I’m flying out to our main office next week and one of the big things on my agenda is talking over our practices around databases in our software projects. This blog post is just me getting my thoughts and talking points together beforehand. There are two general themes here, how I’d do things in a perfect world and how to make things better within the constraints of the organization and software architecture that have now.

I’ve been a big proponent of Agile development processes and practices going back to the early days of Extreme Programming (before Scrum came along and ruined everything about the way that Scrappy ruined Scooby Doo cartoons for me as a child). If I’m working in an Agile way, I want:

  1. Strong project and testing automation as feedback cycles that run against all changes to the system
  2. Some kind of easy traceability from a built or deployed system to exactly the version of the code and its dependencies , preferably automated through your source control processes
  3. Technologies, tools, and frameworks that provide high reversibility to ease the cost of doing evolutionary software design.

From the get go, relational databases have been one of the biggest challenges in the usage of Agile software practices. They’re laborious to use in automated testing, often expensive in time or money to install or deploy, the change management is a bit harder because you can’t just replace the existing database objects the way we can with other code, and I absolutely think it’s reduces reversibility in your system architecture compared to other options. That being said, there are some practices and processes I think you should adopt so that your Agile development process doesn’t crash and burn when a relational database is involved.

Keep Business Logic out of the Database, Period.

I’m strongly against having any business logic tightly coupled to the underlying database, but not everyone feels the same way. For one reason, stored procedure languages (tSQL, PL/SQL, etc.) are very limited in their constructs and tooling compared to the languages we use in our application code (basically anything else). Mostly though, I avoid coupling business logic to the database because having to test through the database is almost inevitably more expensive both in developer effort and test run times than it would be otherwise.

Some folks will suggest that you might want to change out your database later, but to be honest, the only time I’ve ever done that in real life is when we moved from RavenDb to Marten where it had little impact on the existing structure of the code.

In practice this means that I try to:

  1. Eschew usage of stored procedures. Yes, I think there are still some valid reasons to use sprocs, but I think that they are a “guilty until proven innocent” choice in almost any scenario
  2. Pull business logic away from the database persistence altogether whenever possible. I think I’ll be going back over some of my old designing for testability blog posts from the Codebetter/ALT.Net days to try to explain to our teams that “wrap the database in an interface and mock it” isn’t always the best solution in every case for testability
  3. Favor persistence tools that invert the control between the business logic and the database over tooling like Active Record that creates a tight coupling to the database. What this means is that instead of having business logic code directly reading and writing to the database, something else (Dapper if we can, EF if we absolutely have to) is responsible for loading and persisting application state back and forth between the domain in code and the underlying database. The point is to be able to completely test your business logic in complete isolation from the database.

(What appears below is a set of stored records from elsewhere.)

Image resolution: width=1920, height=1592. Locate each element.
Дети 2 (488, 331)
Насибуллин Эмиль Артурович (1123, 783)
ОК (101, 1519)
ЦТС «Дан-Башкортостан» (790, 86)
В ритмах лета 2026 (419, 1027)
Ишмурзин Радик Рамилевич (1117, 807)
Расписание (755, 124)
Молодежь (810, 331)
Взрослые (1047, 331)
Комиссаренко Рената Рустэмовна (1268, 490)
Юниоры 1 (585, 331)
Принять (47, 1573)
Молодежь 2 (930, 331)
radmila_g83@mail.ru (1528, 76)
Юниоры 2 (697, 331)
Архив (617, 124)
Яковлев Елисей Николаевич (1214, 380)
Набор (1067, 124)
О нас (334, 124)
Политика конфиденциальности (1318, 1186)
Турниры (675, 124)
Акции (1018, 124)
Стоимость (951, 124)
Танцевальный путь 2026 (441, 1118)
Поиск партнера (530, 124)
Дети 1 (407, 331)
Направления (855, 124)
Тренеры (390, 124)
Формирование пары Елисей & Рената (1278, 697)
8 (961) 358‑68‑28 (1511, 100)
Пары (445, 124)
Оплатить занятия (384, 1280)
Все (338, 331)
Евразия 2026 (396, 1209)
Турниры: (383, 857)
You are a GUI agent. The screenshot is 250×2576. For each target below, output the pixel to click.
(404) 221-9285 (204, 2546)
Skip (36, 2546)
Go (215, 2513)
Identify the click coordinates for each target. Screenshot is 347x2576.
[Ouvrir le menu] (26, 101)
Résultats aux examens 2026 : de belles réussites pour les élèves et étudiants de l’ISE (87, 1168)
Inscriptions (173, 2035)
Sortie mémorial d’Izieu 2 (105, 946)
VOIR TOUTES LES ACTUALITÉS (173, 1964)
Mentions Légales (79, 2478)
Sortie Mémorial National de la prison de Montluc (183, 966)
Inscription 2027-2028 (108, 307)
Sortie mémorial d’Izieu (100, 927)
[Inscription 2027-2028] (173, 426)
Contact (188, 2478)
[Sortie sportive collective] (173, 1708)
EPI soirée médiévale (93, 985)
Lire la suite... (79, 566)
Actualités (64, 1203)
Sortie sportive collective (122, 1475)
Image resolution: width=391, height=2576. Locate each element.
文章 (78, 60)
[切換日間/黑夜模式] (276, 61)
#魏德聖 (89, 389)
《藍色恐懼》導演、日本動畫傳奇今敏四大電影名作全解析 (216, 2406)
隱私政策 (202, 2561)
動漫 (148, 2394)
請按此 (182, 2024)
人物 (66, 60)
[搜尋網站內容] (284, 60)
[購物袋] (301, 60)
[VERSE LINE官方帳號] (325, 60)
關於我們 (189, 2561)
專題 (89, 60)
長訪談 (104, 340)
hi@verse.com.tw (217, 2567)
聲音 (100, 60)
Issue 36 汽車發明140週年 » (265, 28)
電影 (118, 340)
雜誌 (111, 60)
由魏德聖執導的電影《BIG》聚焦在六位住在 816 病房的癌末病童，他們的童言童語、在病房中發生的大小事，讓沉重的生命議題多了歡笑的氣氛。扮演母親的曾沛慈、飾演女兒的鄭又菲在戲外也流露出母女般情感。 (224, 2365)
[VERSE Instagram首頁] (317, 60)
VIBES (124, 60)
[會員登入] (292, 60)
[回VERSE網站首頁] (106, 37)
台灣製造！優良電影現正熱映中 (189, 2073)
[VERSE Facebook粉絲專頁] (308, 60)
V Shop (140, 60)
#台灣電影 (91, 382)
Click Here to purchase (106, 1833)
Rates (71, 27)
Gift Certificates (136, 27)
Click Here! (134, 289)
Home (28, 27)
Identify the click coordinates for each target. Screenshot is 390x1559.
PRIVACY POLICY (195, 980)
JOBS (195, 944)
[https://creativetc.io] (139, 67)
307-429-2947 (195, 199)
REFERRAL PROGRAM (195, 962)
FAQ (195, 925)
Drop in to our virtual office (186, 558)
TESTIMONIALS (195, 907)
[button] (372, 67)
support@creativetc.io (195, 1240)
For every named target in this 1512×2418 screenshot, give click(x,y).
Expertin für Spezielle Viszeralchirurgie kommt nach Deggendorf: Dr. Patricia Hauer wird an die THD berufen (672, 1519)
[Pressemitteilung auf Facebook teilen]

I would make exceptions for use cases where using the database engine to do set based logic in a stored procedure is a more efficient way to solve the problem, but I haven’t been involved in systems like that for a long time.

 

Database per Developer/Tester/Environment

My very strong preference and recommendation is to have each developer, tester, and automated testing environment using a completely separate database. The key reason is to isolate each thread of team activity to avoid simultaneous operations or database changes from interfering with each other. Sharing the database makes automated testing much less effective because you often get false negatives or false positives from database activity going on somewhere else at the same time — and yes, this really does happen and I’ve got the scars to prove it.

Additionally, it’s really important for automated testing to be able to tightly control the inputs to a test. While there are some techniques you can use to do this in a shared database (multi-tenancy usage, randomized data), it’s far easier mechanically to just have an isolated database that you can easily control.

Lastly, I really like being able to look through the state of the database after a failed test. That’s certainly possible with a shared database, but it’s much easier in my opinion to look through an isolated database where it’s much more obvious how your code and tests changed the database state.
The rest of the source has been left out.